Excerpt =>
Hence, the development of adaptive speed control, which automatically adjusts speed and even brakes depending on what the traffic in front is doing. My last vehicle didn't have it, my current one does. <happy sigh>


----------



## mhammer (Nov 30, 2007)

boyscout said:


> I long ago lost the passion I used to have for great cars but I'm still offended by this. When I get my Bugatti Veyron (in my next life) I'll take you for a ride and you'll understand.


Beautiful cars that handle well and provide comfort are one thing. But if the distinctive feature of the vehicle is its acceleration and speed capacity, and daily life presents no opportunity to avail yourself of that, it becomes a bit like having a gorgeous seductive mate/partner who insists on separate beds and no touching allowed. On the other hand, if one _does_ have the wherewithall to use what the vehicle can do, more power to them.



> Hence, the development of adaptive speed control, which automatically adjusts speed and even brakes depending on what the traffic in front is doing. My last vehicle didn't have it, my current one does. <happy sigh>


That's an interesting feature. Tell me more. What does it do should someone decide to suddenly cut in front? What sorts of practical limitations does it have?

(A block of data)
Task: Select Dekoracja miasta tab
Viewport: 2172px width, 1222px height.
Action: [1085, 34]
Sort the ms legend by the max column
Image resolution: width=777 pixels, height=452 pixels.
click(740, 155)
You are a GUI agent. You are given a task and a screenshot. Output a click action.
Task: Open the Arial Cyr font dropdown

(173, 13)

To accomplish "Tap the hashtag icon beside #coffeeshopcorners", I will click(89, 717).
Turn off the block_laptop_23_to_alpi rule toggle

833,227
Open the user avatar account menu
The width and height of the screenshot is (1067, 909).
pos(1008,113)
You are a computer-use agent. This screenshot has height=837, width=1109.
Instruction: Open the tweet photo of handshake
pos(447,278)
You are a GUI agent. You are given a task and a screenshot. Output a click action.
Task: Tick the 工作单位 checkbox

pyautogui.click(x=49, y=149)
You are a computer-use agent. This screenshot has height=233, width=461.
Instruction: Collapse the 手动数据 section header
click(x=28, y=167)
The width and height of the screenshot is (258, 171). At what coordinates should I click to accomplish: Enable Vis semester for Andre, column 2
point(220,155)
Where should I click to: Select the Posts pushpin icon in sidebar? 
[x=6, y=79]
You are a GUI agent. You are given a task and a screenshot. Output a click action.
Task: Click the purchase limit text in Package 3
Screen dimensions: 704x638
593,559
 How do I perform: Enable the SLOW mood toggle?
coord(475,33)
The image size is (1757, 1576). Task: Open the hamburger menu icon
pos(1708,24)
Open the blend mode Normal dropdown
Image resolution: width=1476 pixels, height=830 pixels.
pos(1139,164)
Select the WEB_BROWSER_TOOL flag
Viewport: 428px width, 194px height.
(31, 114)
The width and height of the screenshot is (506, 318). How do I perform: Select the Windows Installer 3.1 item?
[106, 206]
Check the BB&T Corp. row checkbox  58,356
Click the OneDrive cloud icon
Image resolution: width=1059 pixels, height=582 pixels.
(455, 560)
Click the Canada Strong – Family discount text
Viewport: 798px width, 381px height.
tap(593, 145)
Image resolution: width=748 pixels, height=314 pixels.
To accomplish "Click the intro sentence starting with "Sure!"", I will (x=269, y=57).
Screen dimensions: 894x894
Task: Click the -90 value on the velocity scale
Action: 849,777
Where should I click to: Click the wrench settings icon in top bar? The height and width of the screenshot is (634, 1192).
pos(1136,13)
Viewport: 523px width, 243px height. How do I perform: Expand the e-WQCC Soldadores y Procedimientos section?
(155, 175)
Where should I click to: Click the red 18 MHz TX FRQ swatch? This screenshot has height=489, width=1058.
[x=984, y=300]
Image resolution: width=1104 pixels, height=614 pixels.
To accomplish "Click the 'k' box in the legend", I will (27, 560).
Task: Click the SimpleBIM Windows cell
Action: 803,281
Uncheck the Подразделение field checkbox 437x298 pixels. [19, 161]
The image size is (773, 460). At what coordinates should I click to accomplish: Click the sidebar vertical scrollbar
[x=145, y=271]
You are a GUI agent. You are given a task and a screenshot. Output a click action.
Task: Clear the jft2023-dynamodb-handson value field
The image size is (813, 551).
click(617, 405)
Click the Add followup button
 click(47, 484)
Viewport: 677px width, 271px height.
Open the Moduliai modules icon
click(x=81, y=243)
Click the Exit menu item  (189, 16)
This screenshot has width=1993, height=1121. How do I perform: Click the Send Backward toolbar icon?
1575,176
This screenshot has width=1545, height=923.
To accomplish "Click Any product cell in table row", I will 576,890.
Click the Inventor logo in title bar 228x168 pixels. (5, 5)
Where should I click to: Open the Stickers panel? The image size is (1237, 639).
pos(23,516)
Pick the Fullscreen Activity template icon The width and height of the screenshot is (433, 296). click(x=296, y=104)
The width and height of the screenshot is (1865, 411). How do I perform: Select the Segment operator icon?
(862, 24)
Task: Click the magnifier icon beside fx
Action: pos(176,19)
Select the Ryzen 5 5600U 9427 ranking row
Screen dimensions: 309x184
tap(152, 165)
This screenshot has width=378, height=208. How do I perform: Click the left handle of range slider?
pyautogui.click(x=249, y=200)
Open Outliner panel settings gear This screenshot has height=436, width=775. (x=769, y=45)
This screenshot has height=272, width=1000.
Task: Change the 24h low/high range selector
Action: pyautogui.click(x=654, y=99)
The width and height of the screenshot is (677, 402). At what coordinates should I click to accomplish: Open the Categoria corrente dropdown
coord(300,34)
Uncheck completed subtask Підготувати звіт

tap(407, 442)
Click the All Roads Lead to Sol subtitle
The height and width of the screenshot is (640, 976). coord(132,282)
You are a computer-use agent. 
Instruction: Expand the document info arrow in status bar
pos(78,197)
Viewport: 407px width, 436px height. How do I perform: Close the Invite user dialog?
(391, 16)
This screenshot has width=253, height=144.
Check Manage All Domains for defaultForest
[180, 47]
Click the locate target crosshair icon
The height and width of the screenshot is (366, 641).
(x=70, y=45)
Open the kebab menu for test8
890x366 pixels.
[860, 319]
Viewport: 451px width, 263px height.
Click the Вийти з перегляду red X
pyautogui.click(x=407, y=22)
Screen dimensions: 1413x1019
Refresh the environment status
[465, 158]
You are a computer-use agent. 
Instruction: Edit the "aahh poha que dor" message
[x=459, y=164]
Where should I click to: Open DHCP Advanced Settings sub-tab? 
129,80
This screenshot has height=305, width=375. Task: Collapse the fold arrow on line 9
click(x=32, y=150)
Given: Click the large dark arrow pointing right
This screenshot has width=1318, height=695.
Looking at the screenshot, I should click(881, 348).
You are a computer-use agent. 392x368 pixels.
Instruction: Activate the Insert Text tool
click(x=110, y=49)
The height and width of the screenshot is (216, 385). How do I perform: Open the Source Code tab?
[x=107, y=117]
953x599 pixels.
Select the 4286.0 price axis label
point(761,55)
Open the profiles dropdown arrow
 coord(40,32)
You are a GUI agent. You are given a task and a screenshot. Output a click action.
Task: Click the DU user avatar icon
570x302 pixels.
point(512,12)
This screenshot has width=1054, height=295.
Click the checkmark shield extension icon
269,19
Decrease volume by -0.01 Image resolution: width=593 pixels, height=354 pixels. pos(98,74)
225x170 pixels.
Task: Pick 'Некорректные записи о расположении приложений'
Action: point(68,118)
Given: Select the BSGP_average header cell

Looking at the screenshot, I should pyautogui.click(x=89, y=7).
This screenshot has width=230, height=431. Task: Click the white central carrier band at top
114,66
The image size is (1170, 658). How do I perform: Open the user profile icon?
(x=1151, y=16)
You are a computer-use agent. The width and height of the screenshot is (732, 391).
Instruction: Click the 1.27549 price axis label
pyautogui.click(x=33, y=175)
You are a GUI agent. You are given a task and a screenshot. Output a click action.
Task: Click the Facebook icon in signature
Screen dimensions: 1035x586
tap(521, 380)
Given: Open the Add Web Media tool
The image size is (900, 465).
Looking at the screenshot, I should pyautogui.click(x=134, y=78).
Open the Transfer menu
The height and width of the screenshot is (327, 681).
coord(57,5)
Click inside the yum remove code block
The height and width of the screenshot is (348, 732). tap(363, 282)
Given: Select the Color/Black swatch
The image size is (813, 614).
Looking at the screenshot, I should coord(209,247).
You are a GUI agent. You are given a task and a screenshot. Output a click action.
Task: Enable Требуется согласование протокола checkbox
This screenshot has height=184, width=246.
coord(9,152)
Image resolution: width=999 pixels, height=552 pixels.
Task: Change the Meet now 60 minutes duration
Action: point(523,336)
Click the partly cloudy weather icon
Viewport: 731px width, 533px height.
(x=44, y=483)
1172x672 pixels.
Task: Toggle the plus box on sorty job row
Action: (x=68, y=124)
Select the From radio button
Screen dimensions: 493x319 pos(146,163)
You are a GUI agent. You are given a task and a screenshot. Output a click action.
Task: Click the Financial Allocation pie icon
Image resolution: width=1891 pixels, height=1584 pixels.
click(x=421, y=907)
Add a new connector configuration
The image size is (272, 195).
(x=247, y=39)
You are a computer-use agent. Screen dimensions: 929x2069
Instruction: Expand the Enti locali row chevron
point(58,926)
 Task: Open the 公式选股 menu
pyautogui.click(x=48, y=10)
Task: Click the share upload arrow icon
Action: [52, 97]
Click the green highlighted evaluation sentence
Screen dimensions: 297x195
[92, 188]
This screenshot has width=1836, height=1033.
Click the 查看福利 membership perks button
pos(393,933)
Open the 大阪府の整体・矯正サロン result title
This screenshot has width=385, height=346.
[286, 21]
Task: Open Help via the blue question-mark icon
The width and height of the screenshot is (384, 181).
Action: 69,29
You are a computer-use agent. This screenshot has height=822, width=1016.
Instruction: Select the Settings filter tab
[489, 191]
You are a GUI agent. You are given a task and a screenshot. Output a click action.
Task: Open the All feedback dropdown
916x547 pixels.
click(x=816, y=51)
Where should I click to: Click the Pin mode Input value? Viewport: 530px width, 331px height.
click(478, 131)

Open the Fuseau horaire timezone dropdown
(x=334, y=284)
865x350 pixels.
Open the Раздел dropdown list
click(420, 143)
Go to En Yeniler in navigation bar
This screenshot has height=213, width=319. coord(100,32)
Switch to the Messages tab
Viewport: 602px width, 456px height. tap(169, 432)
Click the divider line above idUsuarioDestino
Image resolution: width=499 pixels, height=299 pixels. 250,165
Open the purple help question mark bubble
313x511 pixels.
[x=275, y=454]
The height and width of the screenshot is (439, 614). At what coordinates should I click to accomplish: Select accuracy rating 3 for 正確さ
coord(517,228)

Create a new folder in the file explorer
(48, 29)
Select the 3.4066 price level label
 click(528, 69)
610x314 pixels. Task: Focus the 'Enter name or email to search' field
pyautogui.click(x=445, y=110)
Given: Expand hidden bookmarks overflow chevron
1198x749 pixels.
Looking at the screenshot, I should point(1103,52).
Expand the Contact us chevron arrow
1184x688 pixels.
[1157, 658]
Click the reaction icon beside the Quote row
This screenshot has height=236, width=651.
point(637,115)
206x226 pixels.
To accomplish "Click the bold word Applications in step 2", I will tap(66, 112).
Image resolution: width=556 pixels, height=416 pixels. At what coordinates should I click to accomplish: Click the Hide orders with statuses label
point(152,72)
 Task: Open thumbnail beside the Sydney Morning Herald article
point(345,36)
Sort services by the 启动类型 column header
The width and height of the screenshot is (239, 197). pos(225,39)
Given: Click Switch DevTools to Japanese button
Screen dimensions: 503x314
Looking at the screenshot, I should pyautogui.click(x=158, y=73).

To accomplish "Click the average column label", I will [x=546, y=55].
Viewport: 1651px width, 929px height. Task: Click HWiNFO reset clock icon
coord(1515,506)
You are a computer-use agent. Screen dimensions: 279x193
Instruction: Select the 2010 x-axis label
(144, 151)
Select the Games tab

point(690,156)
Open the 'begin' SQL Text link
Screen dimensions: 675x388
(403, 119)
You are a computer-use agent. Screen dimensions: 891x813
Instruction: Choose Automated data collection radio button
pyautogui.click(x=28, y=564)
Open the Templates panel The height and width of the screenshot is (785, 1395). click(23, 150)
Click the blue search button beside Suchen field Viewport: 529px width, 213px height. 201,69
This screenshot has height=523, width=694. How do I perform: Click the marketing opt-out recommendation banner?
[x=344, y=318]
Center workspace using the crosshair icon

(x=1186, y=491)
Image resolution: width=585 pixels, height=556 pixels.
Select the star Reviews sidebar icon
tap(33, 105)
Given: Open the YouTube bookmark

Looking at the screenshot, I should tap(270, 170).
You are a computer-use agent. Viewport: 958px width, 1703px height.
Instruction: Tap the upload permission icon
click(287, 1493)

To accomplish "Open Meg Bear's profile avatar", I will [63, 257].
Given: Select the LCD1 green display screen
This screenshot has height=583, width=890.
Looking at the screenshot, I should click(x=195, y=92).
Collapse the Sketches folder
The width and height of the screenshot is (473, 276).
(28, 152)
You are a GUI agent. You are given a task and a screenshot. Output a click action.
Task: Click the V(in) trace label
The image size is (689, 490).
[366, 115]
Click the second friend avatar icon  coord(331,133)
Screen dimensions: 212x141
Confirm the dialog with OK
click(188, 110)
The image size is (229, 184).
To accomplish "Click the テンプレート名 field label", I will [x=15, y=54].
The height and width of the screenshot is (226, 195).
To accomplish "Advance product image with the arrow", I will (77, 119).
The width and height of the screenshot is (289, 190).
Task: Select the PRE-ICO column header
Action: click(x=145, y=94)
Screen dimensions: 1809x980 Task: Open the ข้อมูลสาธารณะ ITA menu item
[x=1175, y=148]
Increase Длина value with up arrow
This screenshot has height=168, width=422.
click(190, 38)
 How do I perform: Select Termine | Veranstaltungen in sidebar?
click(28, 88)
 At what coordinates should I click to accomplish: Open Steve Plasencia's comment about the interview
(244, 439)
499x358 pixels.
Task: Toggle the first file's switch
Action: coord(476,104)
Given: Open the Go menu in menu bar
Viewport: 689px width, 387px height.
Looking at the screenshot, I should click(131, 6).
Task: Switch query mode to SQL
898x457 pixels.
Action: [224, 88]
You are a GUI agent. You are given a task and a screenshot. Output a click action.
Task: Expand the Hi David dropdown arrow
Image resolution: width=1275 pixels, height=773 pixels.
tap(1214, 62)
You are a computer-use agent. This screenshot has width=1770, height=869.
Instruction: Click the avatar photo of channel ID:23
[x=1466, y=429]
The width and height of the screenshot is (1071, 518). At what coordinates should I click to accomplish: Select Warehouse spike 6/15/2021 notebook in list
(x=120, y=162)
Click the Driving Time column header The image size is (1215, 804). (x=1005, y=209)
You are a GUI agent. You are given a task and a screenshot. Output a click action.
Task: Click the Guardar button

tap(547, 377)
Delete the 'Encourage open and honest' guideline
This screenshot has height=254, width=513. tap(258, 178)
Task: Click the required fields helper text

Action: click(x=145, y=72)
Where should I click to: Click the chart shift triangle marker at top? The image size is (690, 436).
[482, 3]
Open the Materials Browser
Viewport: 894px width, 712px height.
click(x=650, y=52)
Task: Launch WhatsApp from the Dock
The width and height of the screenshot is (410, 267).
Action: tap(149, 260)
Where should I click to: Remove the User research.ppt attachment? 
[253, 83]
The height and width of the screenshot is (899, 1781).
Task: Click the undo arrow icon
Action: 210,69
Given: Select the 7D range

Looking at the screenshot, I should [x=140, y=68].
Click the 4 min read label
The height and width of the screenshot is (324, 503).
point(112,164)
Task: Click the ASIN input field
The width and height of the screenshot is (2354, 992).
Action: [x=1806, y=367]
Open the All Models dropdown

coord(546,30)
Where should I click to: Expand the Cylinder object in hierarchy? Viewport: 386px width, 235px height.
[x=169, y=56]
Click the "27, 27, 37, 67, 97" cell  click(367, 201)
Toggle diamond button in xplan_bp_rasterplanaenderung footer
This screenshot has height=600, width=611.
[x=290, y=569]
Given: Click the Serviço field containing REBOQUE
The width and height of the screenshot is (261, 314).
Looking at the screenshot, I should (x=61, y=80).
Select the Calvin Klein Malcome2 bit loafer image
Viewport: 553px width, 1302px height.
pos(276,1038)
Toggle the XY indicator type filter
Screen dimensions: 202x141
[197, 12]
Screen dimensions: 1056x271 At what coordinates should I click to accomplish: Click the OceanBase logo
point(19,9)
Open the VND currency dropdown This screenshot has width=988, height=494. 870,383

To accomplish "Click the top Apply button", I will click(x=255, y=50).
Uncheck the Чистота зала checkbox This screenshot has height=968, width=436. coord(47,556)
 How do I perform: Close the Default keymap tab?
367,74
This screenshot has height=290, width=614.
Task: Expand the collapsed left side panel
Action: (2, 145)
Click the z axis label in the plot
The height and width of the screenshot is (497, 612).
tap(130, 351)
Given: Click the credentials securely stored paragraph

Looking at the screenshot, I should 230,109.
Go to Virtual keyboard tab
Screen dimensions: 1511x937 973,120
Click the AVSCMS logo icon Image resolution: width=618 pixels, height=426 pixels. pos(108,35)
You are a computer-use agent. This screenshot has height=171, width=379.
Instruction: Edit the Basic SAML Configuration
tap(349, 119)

Task instructions =>
• 1. Restate the paragraph of the forum thread that begins "Beautiful cars that handle well" in a shorter form, keeping its main points.
• 2. Repeat the forum thread word for word, starting with "Beautiful cars that" and going on through "power to them.".
This material has no connection to the forum thread.

Solutions to the exercise =>
• 1. Cars that are beautiful, handle well and are comfortable are one matter. A car whose defining feature is acceleration and top speed is different if daily life gives no chance to use that. It becomes like having a gorgeous, seductive partner who insists on separate beds and no touching. Still, anyone who does have the means to use what such a car can do is welcome to it.

• 2.
Beautiful cars that handle well and provide comfort are one thing. But if the distinctive feature of the vehicle is its acceleration and speed capacity, and daily life presents no opportunity to avail yourself of that, it becomes a bit like having a gorgeous seductive mate/partner who insists on separate beds and no touching allowed. On the other hand, if one _does_ have the wherewithall to use what the vehicle can do, more power to them.